The Securities and Change Fee (SEC) has clarified that fund and portfolio managers shall be required to carry 0.1% of Property Below Administration (AUM) as regulatory capital and never 10% as initially acknowledged in its January 16, 2026, round.
That is in accordance with dependable sources throughout the SEC who confirmed the correction to Nairametrics, following robust suggestions from capital market operators.
SEC DG, Dr. Emomotimi Agama, can be anticipated to make this clarification official subsequent week.
The clarification considerably lowers the capital burden for big asset managers and averts what business leaders feared might destabilise the funding administration panorama.
What the information is saying
As a part of its sweeping regulatory reforms, the SEC raised capital thresholds throughout nearly all capital market classes.
- Fund and portfolio managers underneath the Tier 1 class at the moment are required to carry N5 billion in capital, with a further 0.1% of AUM for companies managing over N100 billion.
- The Fee initially acknowledged the AUM-linked rule as 10%, which might have required a agency like Stanbic IBTC Asset Administration, with over N4 trillion in AUM, to boost N400 billion in regulatory capital.
- This is able to have been far more than the regulatory capital of Nigeria’s regional banks who carry extra risk-weighted property
- With the correction to 0.1%, the brand new requirement drops to N11 billion.
Different operators are additionally impacted: brokers (N600 million), sellers (N1 billion), broker-dealers (N2 billion), issuing homes (N2 billion–N7 billion relying on scope), and digital asset platforms (N2 billion). The implementation deadline is June 30, 2027.

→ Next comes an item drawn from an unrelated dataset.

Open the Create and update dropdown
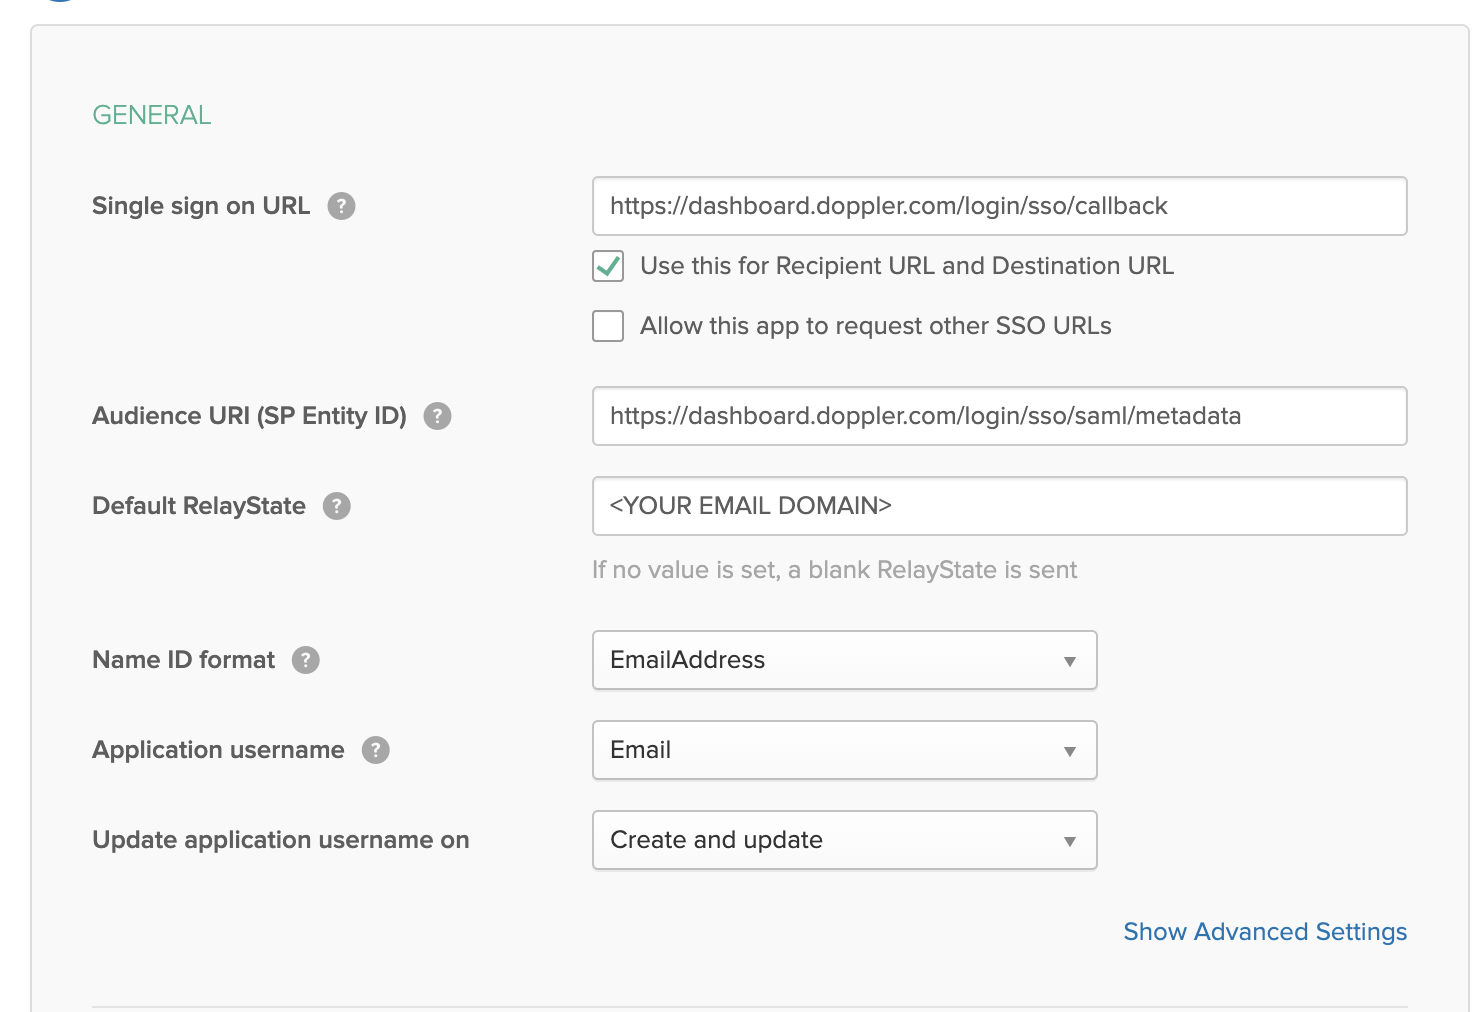 (844, 840)
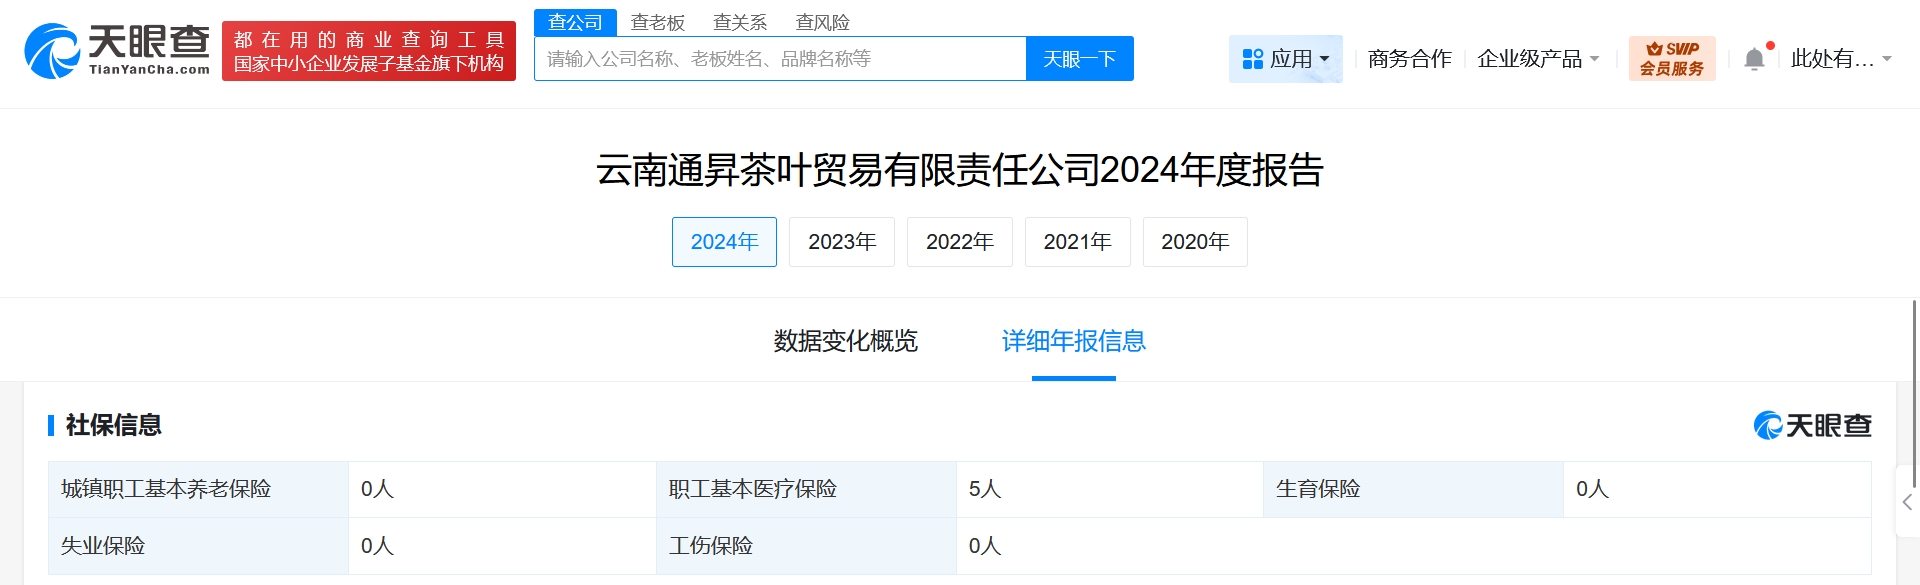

Pushback from operators and requires evaluate
Whereas the SEC’s targets of strengthening investor safety and bettering market resilience had been broadly welcomed, operators described the capital hikes—particularly for fund managers—as aggressive.
- An in depth coverage memorandum titled “Assessment of Tier 1 Fund and Portfolio Administration Capital Necessities,” seen by Nairametrics, argues that the mixture of a N5 billion minimal and the (now corrected) 10% AUM rule was out of step with business economics and international benchmarks.
- It notes that fund managers are fiduciary brokers, not risk-takers like banks, and subsequently shouldn’t be subjected to capital guidelines designed for principal-based establishments.
- The report additionally makes use of monetary modelling to point out how the capital necessities might render the asset administration enterprise economically unattractive.
- A Tier 1 supervisor with N50 billion in AUM and a 1.5% administration payment would earn about N750 million in income, leading to a revenue of roughly N350 million. That equates to only a 7% return on N5 billion capital—properly beneath the risk-free fee in Nigeria.
For even bigger managers, the outcome is identical: low returns on capital, even with environment friendly operations. The report warns that this will discourage scale, encourage asset fragmentation, and in the end weaken competitors within the business.
Why this issues
The SEC’s correction of the AUM capital rule from 10% to 0.1% is a vital course adjustment. It ensures the Fee’s aims—market stability and investor safety—stay intact with out jeopardising the viability of top-tier fund managers.
- The preliminary model of the rule risked pushing companies to restructure, downsize, or artificially cap their progress to keep away from steep regulatory prices.
- The correction additionally brings Nigeria nearer to worldwide follow. International markets such because the UK, US, EU, and Australia usually apply capital necessities linked to operational danger or mounted overheads—to not the total worth of shopper property underneath administration.
- Analysts say the revised rule is extra proportionate and reduces the chance of capital misallocation within the sector.
Nonetheless, issues stay over the flat N5 billion flooring for Tier 1 managers, which some argue might nonetheless favour massive, bank-affiliated companies and scale back range within the business.
Requires a extra risk-sensitive, graduated mannequin are anticipated to persist as implementation approaches.
What it is best to know
Nairametrics understands that SEC Director-Normal, Dr. Emomotimi Agama, is predicted to publicly make clear and make sure these adjustments throughout a stakeholder briefing scheduled for subsequent week.
This follows days of consultations between the Fee and business operators, and rising issues concerning the potential influence of the unique capital framework.
The SEC’s capital revision, introduced in mid-January, is a part of a broader regulatory reform that additionally consists of the formal integration of fintechs, digital asset platforms, and new market infrastructure gamers into the capital market construction.
As implementation progresses towards the 2027 deadline, the main focus will shift to how companies adapt and whether or not additional regulatory fine-tuning will comply with.
Editor’s word: This text has been up to date to right the property underneath administration (AUM) of Stanbic IBTC Asset Administration, which is roughly N4 trillion and never N11 trillion as earlier acknowledged. The preliminary determine inadvertently mixed the AUM of Stanbic IBTC Asset Administration with that of Stanbic IBTC Pensions.